**** PASSAGE TO READ ****

A patch to limit PHPCrawl crawling depth
PHPCrawl is a webcrawler/webspider-library written in PHP. It supports filters, limiters, cookie-handling, robots.txt-handling, multiprocessing and much more.
Unluckily, there isn’t a way to limit PHPCrawl crawl depth. Here I propose a patch for its current version (0.82), that adds two methods to the PHPCrawler class: getMaxDepth and setMaxDepth.
The usage is intuitive:
$crawler = new PHPCrawler(); $crawler->setURL($startingURL); $crawler->setMaxDepth($n); $crawler->go();
The crawler will get pages from level 0 (the $startingURL) to level $n – 1.
By default, the crawling depth limit is set to PHPCrawler::UNLIMITED_CRAWLING_DEPTH = 0. This means that the crawler will get any web page, regardless of its depth from the starting URL.
To apply the patch, download it and give:
patch -p1 -d PHPCrawl_082/ < PHPCrawl_082_maxcrawlingdepth_rev_2_1.path
from PHPCrawler source code parent directory.
Download: patch (revision 2)
UPDATE: In the comments section, Hiruka suggested that this patch it is not easily applicable using NetBeans patch facility. I recommend using the patch command from the command line, or some other tool. For instance, Hiruka succeeded to apply the patch using git.
UPDATE 2 (28/07/2014): I have uploaded a patch revision. This should fix the small bug reported by Sylvain LAVIELLE in the comment section (‘undefined offset’).
UPDATE 3 (28/08/2014): some more bug fixes. Also, I introduced an (experimental) feature to set the HTTP Accept-Language Header
// set preferred language $crawler->setAcceptLanguage("it, en;q=0.8");

****

» **WHAT THIS TASK INVOLVES**
Name each feature that the PHPCrawl patch page says the library supports, as given in its opening description. The listing comes from a separate source and has no connection to the PHPCrawl patch page.

**** INFORMATION SUPPLIED ****

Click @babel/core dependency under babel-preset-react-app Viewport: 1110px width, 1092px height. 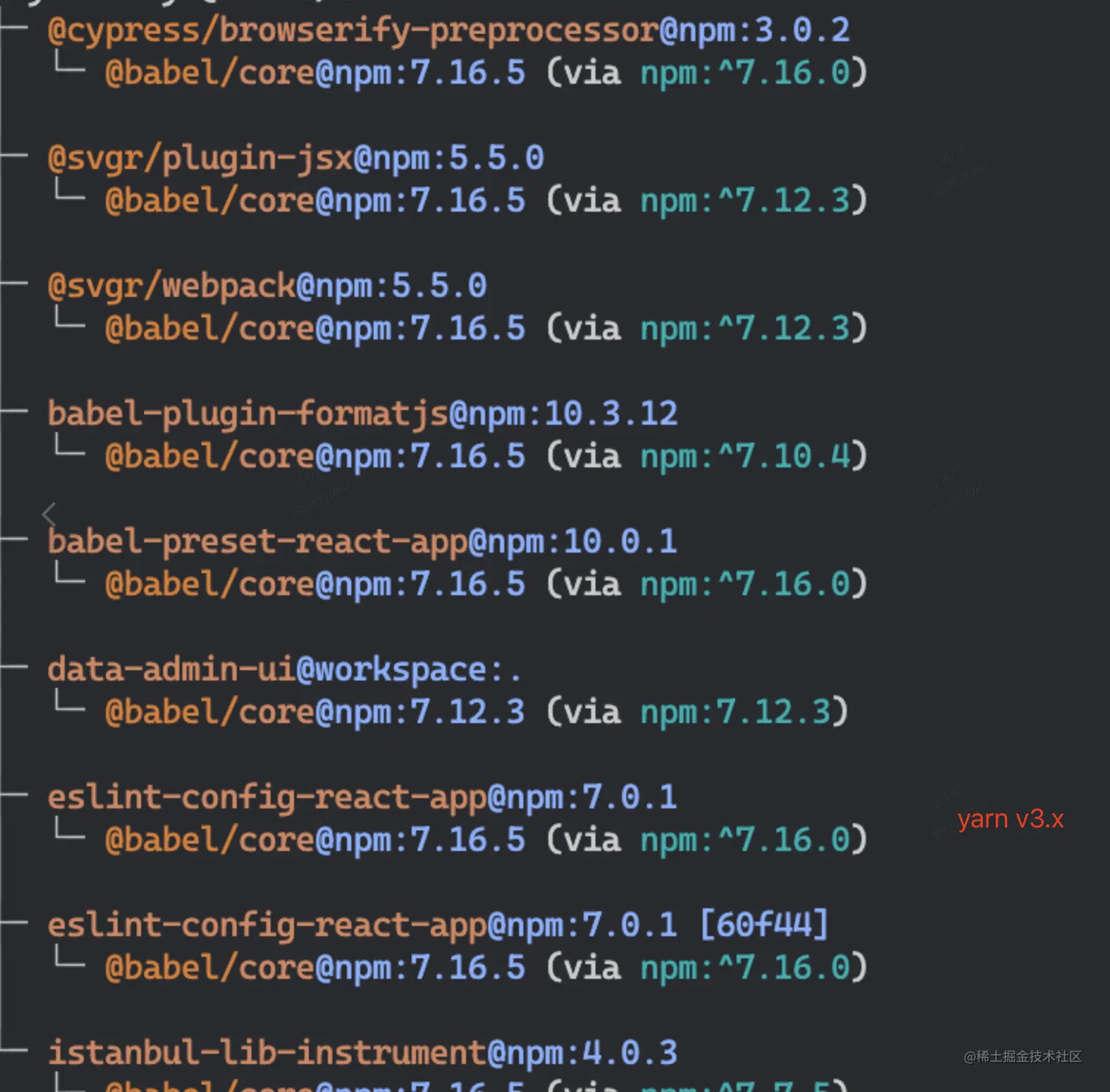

****

» **SOLUTION FOR THIS PROBLEM**
- filters
- limiters
- cookie-handling
- robots.txt-handling
- multiprocessing